図9は、スコアリング装置20がユーザ端末30との間行なう処理についてのフローチャートである。
【0039】
図8で例示するように、評価情報格納部21は、評価者端末10から評価情報を受け取ったか否かを判定する(ステップS1)。ステップS1で「No」と判定された場合、所定時間後にステップS1が再度実行される。
【0040】
ステップS1で「Yes」と判定された場合、評価情報格納部21は、ステップS1で受け取った評価情報を
図3(a)のテーブルに格納する(ステップS2)。
【0041】
次に、スコア算出部22は、店舗ごとかつ評価項目ごとに、各評価の代表値(平均値、中央値など)を評価スコアとして算出し、
図3(b)のテーブルに格納する(ステップS3)。なお、全店舗について評価スコアを算出する必要はなく、ステップS1で受け取った評価情報に係る店舗についてのみ評価スコアを算出すればよい。その後、所定時間後に、ステップS1から再度実行される。
【0042】
図9で例示するように、受信部23は、ユーザ端末30から、重みwと、指定された店舗を受信したか否かを判定する(ステップS11)。ステップS11で「No」と判定された場合、所定時間後にステップS11が再度実行される。
【0043】
ステップS11で「Yes」と判定された場合、第1変換部24は、重みwに応じて、評価情報格納部21に格納された評価スコアを第1スコアに変換する(ステップS12)。
【0044】
次に、第2変換部25は、ステップS12で得られた各店舗の第1スコアを第2スコアに変換する(ステップS13)。
【0045】
次に、送信部26は、ステップS13で算出された第2スコアのうち、指定された店舗のスコア(最終スコア)をユーザ端末30に送信する(ステップS14)。その後、所定時間後に、ステップS11から再度実行される。
【0046】
本実施形態によれば、評価情報格納部21が、複数の評価対象のそれぞれについて、複数の評価項目について評価を格納している。受信部23が、複数の評価対象のうち、特定の評価対象を受信し、複数の評価項目のそれぞれについての重みを受信する。第1変換部24が、重みに応じて、複数の評価対象のそれぞれについて、複数の評価項目の評価を1つの第1スコアに変換する。第2変換部25が、複数の評価対象のそれぞれの第1スコアの集合について、スコアの分布が一定の共通性質を満たすように、第1スコアのそれぞれを第2スコアに変換する。送信部26が、複数の評価対象のそれぞれの第2スコアのうち、指定された特定の評価対象のスコアを送信する。この構成により、各評価項目への重視の度合いにかかわらず、数値が偏ったものとならずに済み、一定の共通性があるスコアの分布を算出することができる。例えば、どの評価項目を重視するかによって、すべての評価対象物に高い数値ばかりが出るようになったり、すべての評価対象物に低い数値ばかりが出るようになったりしない。したがって、ユーザは、評価項目に対する重みを変更しても、得られるスコアに対して共通の解釈ができるようになる。
【0047】
以上、本発明の実施形態について詳述したが、本発明は係る特定の実施形態に限定されるものではなく、特許請求の範囲に記載された本発明の要旨の範囲内において、種々の変形・変更が可能である。
【符号の説明】
【0048】
10 評価者端末
20 スコアリング装置
21 評価情報格納部
22 スコア算出部
23 受信部
24 第1変換部
25 第2変換部
26 送信部
30 ユーザ端末
40 電気通信回線
100 スコアリングシステム
【要約】
【課題】 各評価項目への重視の度合いにかかわらず、同じようなスコアの分布を算出することができるスコアリング装置、スコアリング方法、およびスコアリングプログラムを提供する。

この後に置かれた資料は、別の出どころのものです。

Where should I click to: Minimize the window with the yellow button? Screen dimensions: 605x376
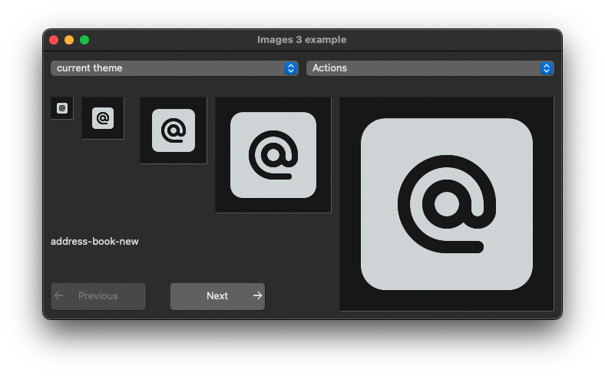69,40
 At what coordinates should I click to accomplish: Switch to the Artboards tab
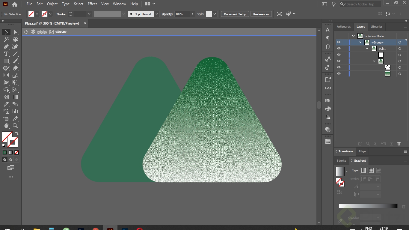point(344,27)
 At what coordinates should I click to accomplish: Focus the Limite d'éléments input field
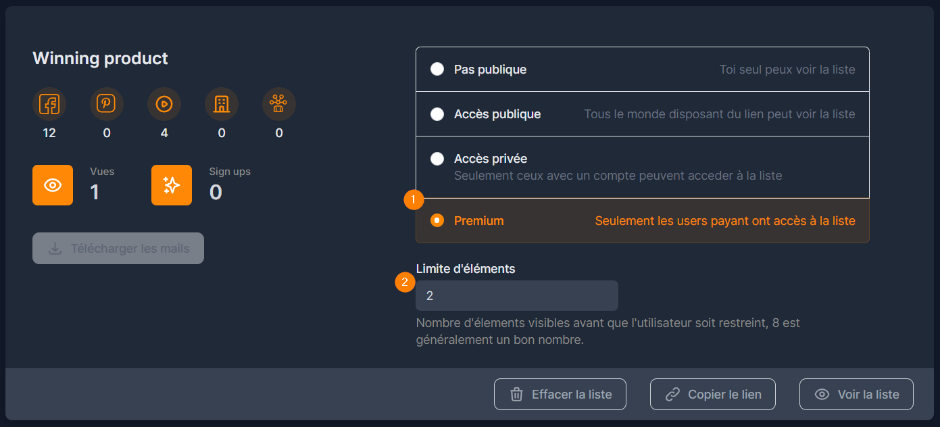517,296
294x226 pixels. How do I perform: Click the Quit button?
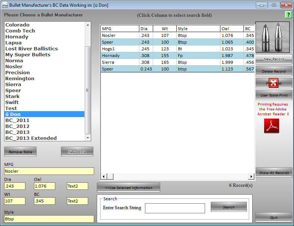pos(274,217)
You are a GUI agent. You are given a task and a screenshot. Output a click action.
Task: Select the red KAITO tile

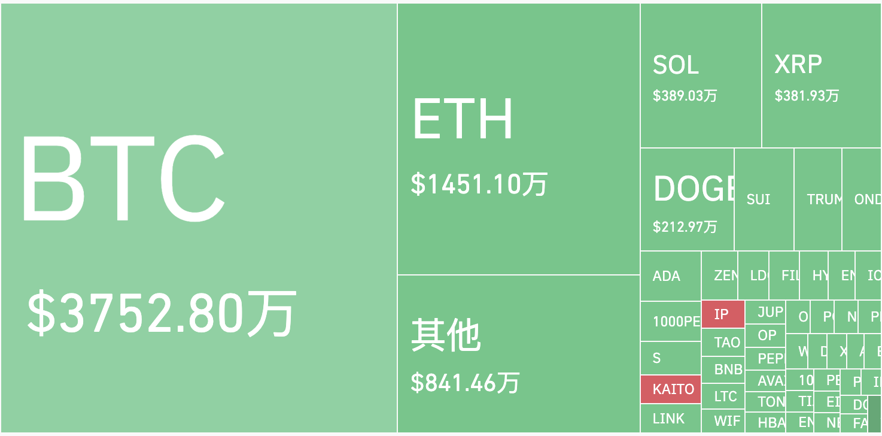tap(670, 389)
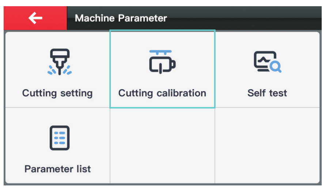Click the empty tile below Self test

267,146
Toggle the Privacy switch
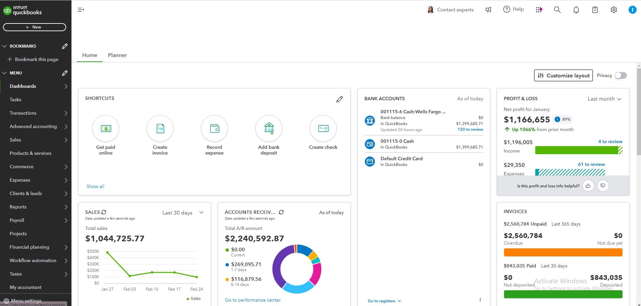This screenshot has height=306, width=641. point(621,76)
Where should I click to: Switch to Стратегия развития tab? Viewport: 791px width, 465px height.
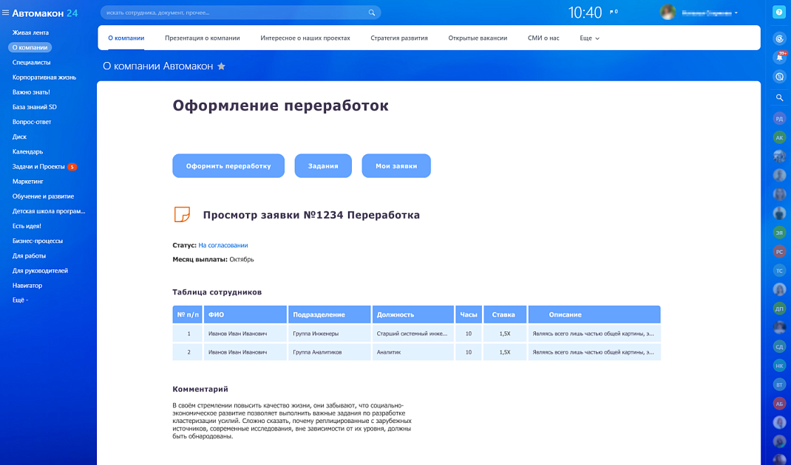coord(399,38)
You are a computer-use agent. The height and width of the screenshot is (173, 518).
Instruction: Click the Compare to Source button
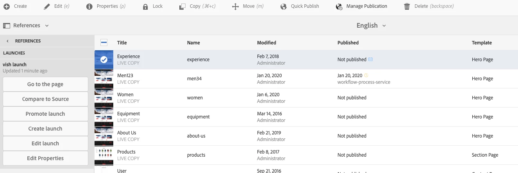(x=45, y=99)
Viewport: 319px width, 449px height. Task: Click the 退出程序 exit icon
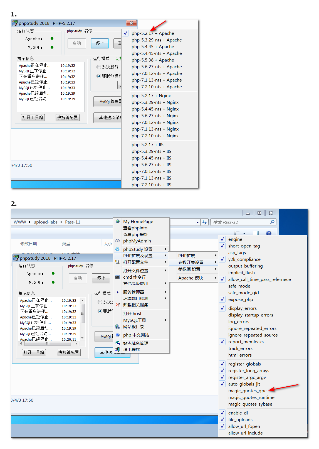[x=118, y=349]
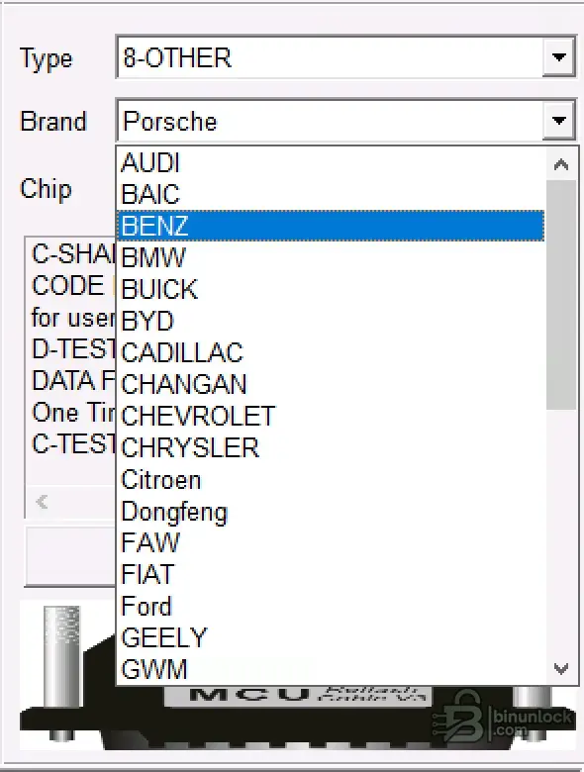Viewport: 584px width, 772px height.
Task: Click the brand list scrollbar thumb
Action: point(561,294)
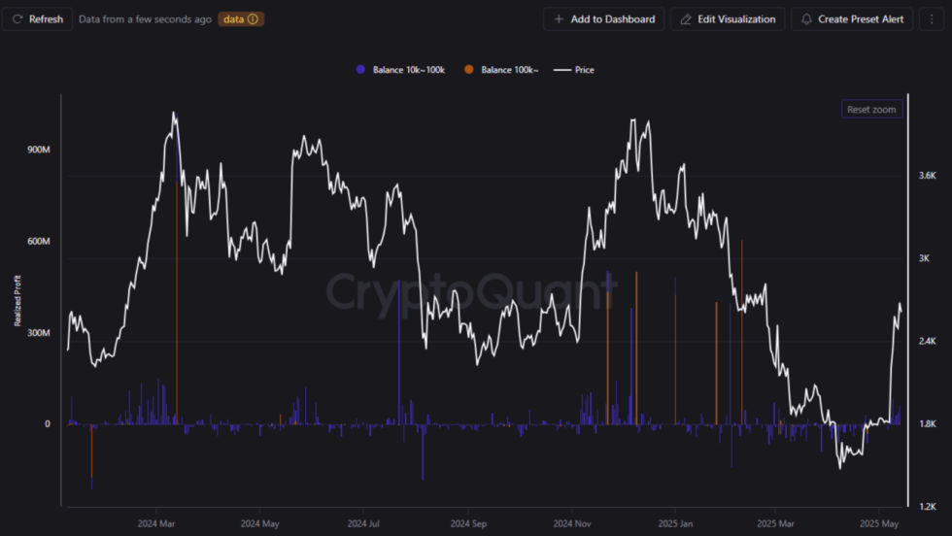Click the plus icon for Add to Dashboard
This screenshot has width=952, height=536.
pos(558,19)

【解決手段】 スコアリング装置は、複数の評価対象のそれぞれについて、複数の評価項目について評価を格納する評価情報格納部と、前記複数の評価対象のうち、特定の評価対象を受信し、前記複数の評価項目のそれぞれについての重みを受信する受信部と、前記重みに応じて、前記複数の評価対象のそれぞれについて、代表値が狙いの特定値になるように、前記複数の評価項目の評価を1つの第1スコアに変換する第1変換部と、前記複数の評価対象のそれぞれの第1スコアの集合について、代表値が特定値になるように、前記第1スコアのそれぞれを第2スコアに変換する第2変換部と、前記第2スコアのうち指定されたものを送信する送信部と、を備える。